The decade saw the return of several influential legacy acts. Blood for Blood reunited during the 2020s and signed a deal with Roadrunner Records ahead of their first new material in over two decades. Shadows Fall reunited in 2021 and released new material for the first time in over a decade in 2024. Slapshot announced their retirement in 2025 and embarked on a farewell tour.

==Culture==
===Straight edge===

Straight edge has long been impactful on Boston hardcore. The ideology came to Boston after the members of the Boston Crew saw Black Flag at Irving Plaza in New York City. There, they met Henry Rollins who told them about straight edge. On their drive back to Boston, the members of the crew decided they "were going to make a conscious decision to take on this whole straight edge thing". Boston hardcore musicians and took a more militant stance to the ideology. In Tony Rettman's book Straight Edge A Clear-Headed Hardcore Punk History (2017), multiple proponents say that although straight edge was first thought of in Washington D.C., it was "solidified" as an ideology in Boston. The band Slapshot and their debut album Back on the Map which was released in 1985 both made significant contributions to the rise of straight edge ideology in Boston. With their lyrics being described as “the crux of the straight edge movement’s beliefs” in Boston.

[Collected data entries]
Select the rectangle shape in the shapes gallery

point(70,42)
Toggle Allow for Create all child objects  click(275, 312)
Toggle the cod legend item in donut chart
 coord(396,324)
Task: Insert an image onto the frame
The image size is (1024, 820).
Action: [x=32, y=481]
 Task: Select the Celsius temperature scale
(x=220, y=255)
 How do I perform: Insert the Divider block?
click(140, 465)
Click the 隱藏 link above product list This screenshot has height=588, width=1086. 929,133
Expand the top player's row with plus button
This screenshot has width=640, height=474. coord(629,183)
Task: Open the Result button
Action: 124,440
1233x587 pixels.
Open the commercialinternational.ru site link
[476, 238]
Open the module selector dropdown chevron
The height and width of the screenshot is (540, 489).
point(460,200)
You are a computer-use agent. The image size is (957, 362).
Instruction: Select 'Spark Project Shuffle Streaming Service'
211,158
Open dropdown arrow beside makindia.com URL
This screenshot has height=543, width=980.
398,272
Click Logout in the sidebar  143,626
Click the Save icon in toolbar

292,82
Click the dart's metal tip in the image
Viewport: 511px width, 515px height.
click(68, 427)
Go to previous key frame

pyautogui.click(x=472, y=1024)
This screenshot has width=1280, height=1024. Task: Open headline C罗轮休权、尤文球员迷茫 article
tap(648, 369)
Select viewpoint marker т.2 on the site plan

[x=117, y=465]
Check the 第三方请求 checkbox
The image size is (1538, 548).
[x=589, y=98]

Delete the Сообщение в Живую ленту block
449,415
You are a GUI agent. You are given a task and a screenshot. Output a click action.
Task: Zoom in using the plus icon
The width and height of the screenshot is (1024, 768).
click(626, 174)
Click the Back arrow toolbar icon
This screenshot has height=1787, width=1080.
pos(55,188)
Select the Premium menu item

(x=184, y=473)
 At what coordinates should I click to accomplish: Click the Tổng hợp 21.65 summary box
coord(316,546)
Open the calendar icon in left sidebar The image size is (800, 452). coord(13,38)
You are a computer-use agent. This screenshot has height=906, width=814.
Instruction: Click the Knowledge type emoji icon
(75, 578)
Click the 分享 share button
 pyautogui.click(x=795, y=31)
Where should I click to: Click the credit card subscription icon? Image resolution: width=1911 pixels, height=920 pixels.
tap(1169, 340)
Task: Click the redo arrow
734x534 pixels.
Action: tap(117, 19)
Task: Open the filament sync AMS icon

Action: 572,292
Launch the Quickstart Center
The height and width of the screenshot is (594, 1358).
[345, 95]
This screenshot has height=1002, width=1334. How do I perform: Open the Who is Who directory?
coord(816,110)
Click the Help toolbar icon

■ Exercises to complete ■
1 - In the Boston hardcore text, where did members of the Boston Crew see Black Flag?
2 - Please continue the Boston hardcore text from the point where it stops.

■ Answers below ■
1 - At Irving Plaza in New York City.

2 -
Straight edge remained prominent in Boston, with straight edge members being a part of Converge, Have Heart, American Nightmare, All That Remains and Killswitch Engage. It experienced a major resurgence in the 1990s with youth crew revival bands such as In My Eyes, Bane and Ten Yard Fight.

===Moshing===

In the 1980s, the Boston scene made heavy use of slam dancing, influenced by that found in the Los Angeles and Washington D.C. scene, however more violent, incorporating punching below the neck, a style called the "Boston thrash" or "punching penguins". Another style of moshing common was "pig piles" in which one person was pushed to the ground and others would begin to pile on top of them. This originated during a D.O.A. set, and was initiated by SSD vocalist Al Barile.

During the 1990s, Boston hardcore show attracted increased violence, with a 2014 article by Vice Media recalling that "It was not uncommon to see pool balls in handkerchiefs, chains, and even cinderblocks in the hands of fans as they kicked the crap out of each other".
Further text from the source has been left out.